I was eighteen at the time, and I had little knowledge of fending for myself. I could take care of myself in a normal situation, but in a situation such as this, protecting myself was something I had to learn quick.

After the adults had gone, whoever were the oldest out of all four hundred kids were chosen to be the leaders by default. That included Big Macintosh, the brother of my friend Applejack. Though he was eighteen as well, he didn't classify as an adult, and was left behind to stay with us. Whoever was a senior along with Mac also governed the group. I was asked to be one of the leaders, but I declined. I had no knowledge of running a community, let alone help it.

Once the city burned itself out and the lights died, we created our own scouting groups to look for supplies; one group looked for tools, the other for weapons, and the rest for food and water. We avoided the inner city because we knew it would be a death trap. When the first airdrop touched down in Canterlot, one group risked it.
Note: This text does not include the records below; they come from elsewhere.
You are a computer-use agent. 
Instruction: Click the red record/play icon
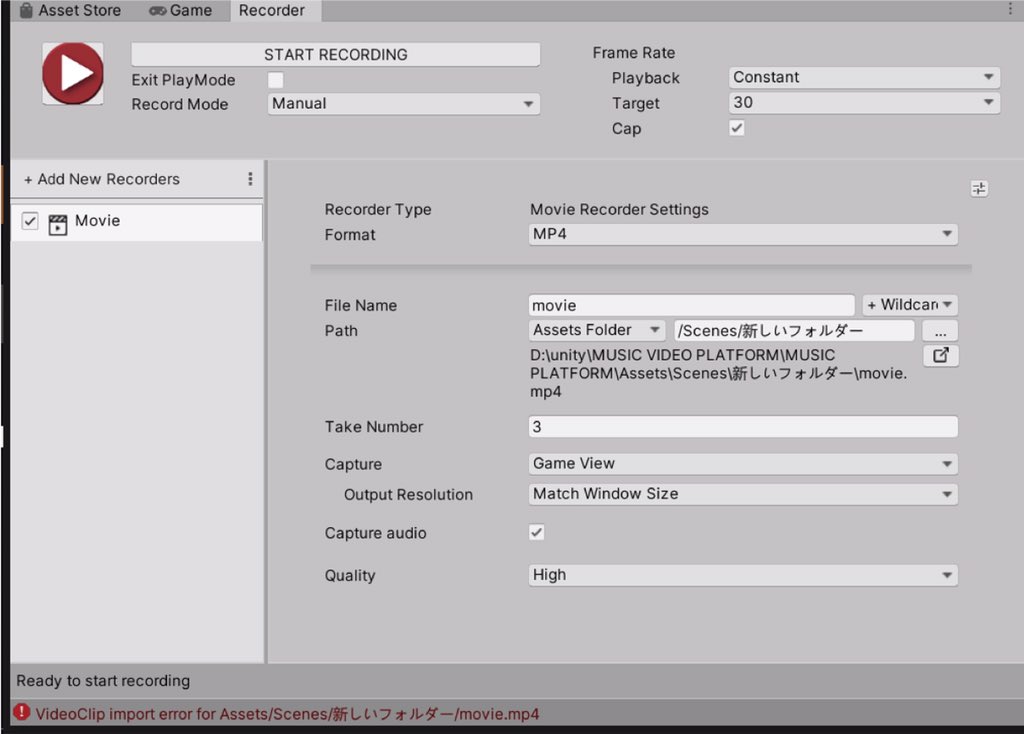point(71,73)
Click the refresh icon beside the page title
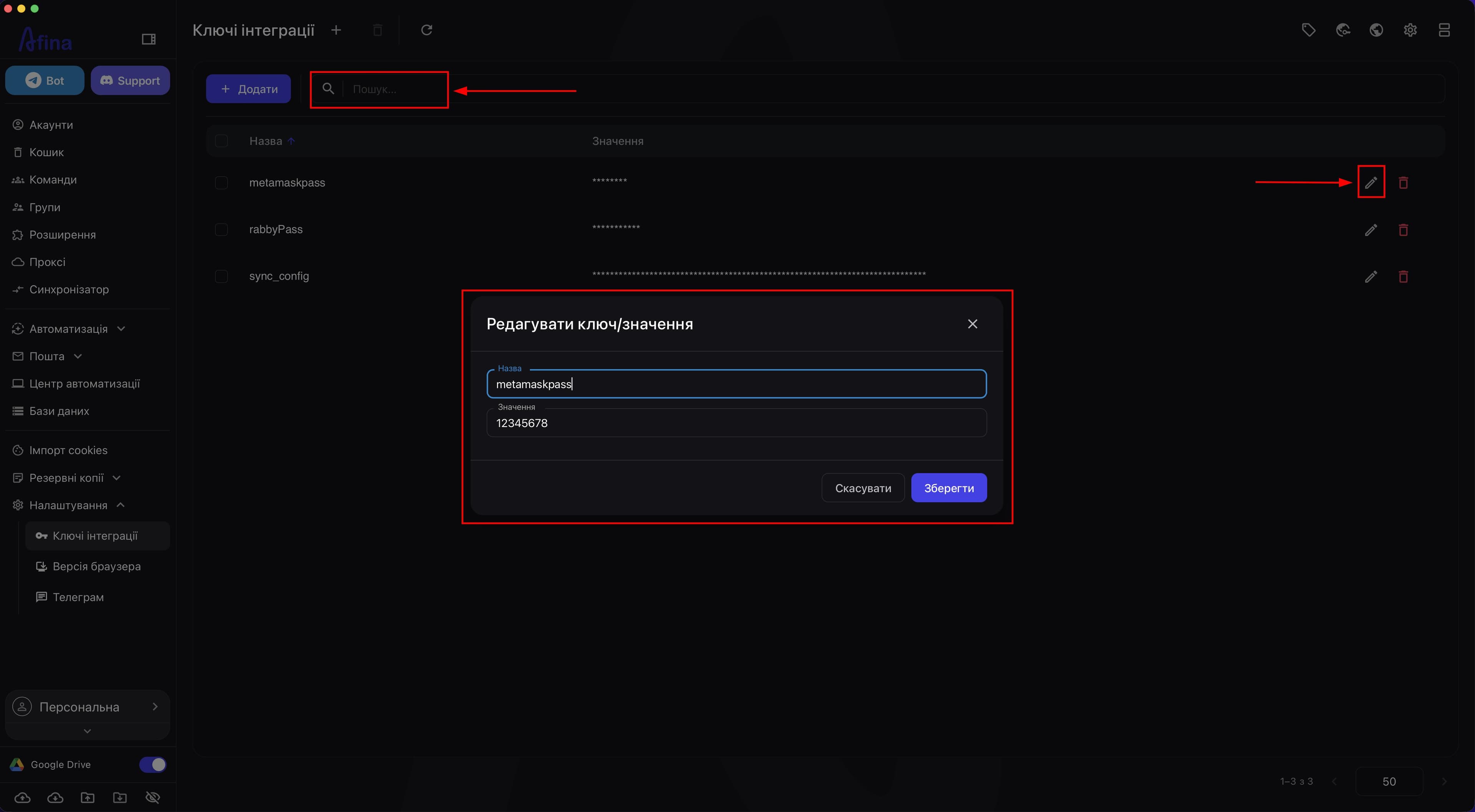The width and height of the screenshot is (1475, 812). tap(427, 30)
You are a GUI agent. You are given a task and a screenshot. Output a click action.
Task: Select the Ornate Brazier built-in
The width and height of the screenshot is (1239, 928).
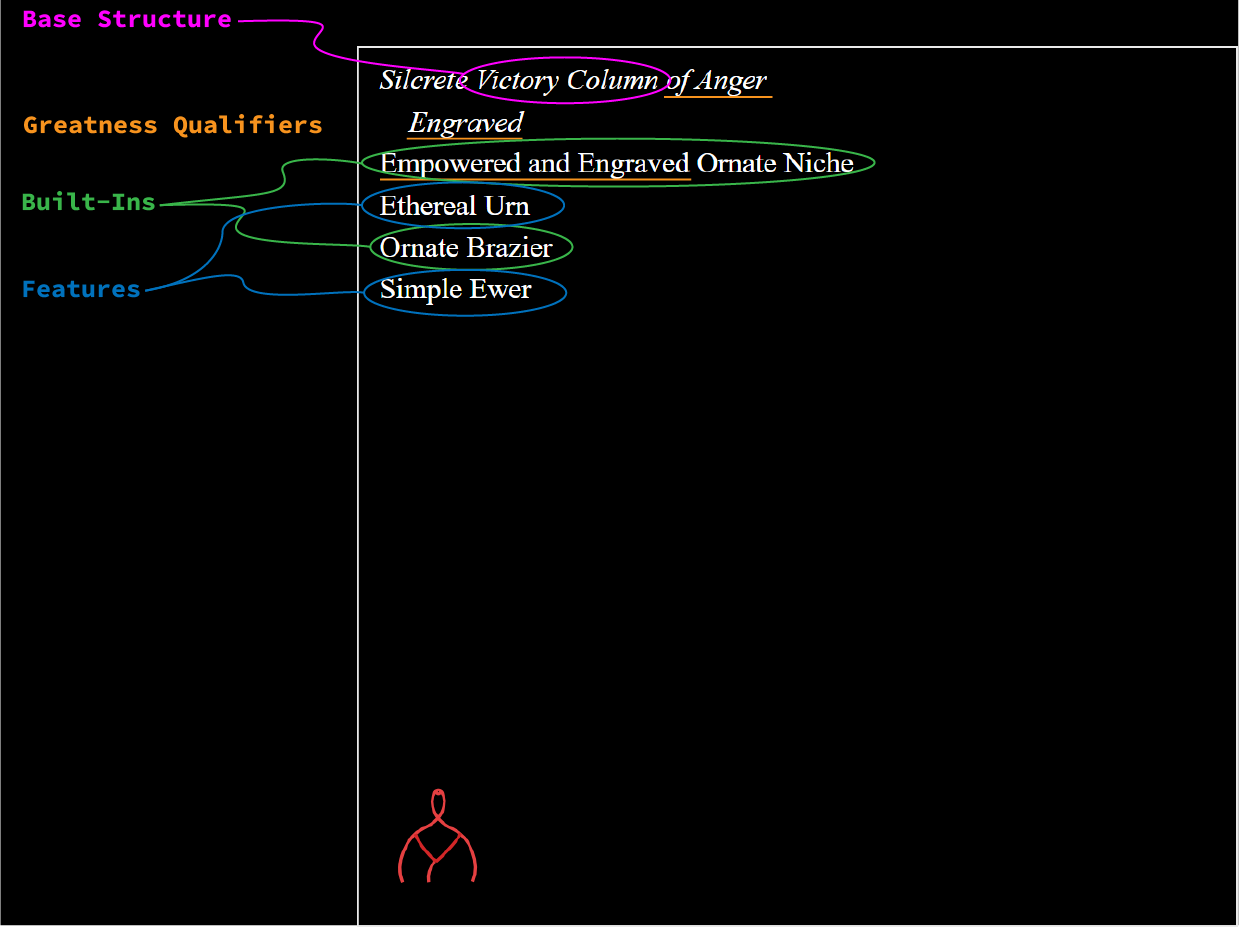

We found them chewing on the body of a deer a few days later, with their own bellies torn open and their guts following behind them.

A few days after that, a student named Orange Geyser - we always called him Guy - got bit on a scavenging run and succumbed two days later. We did all we could to treat the infection, to save him somehow, but in the end, he didn't make it. We knew by then that bites or scratches would bring anybody back. So we always saved a bullet for the occasion.

And I think that was what caused us to suffer as the time went on. We had too many people to take care of, and half of them were no younger than thirteen or fourteen years old. The youngest was a ten year old girl named Lily. We found her wandering by herself a week after the military pulled out. We took care of her for three months, but in the end, it was the wrong place at the wrong time that got her killed. We all mourned her.

Four months after the collapse, I turned nineteen. We almost didn't celebrate it - I didn't want to celebrate it because we needed the supplies - but my friend Pinkie insisted that we "lift our spirits." So with the generators humming and the music kept at a minimum, they baked me a cake with whatever they could get their hands on, and told me to make a wish.

I only wished I could wake up from the nightmare.

But if I did, I likely would never have met Dash.

I knew who Dash was. One of the more popular girls in Canterlot High, an athletic runner with potential - lots of it. She was slacking off in classes, but always pulled through in the end. It was not long after I met her for the first time at that party that I fell in love with her truly and wanted to know more about her.

She strove to become a member of the Wonderbolts, an athletic group that made trips around the world to compete and win, win, win. It had been her goal since she was a young child.

On the first day of the riots, she was in the middle of the city, initially training at a professional studio to compete with a nearby academy.

It was strange listening to how she described it. One minute she was running laps with music playing on the speakers, with people acting as they always had...

And the very next minute, she was running through the streets as buildings burned and people were being knocked to the ground and eaten alive. She mentioned how she ran for blocks before she was able to catch her breath at all, and even then, she still kept running, just slower. It took her an hour to make it back home, only to see her parents frantically packing their things before she found out what was going on. Plastered on the news: "RIOT IN CANTERLOT, THIRTEEN OTHER CITIES."

Yes, she was in the city at night. She was running in darkness for half the time. She was lucky not to encounter anybody else.

After a while, she stopped talking about the somber parts of her past and wanted to talk about more uplifting topics, and it was then that I started to truly understand who she was.

A week later, I asked her out, and she said yes. That was two months ago.

I was her first.

Two months later, everything quickly fell apart. And it started with a drop.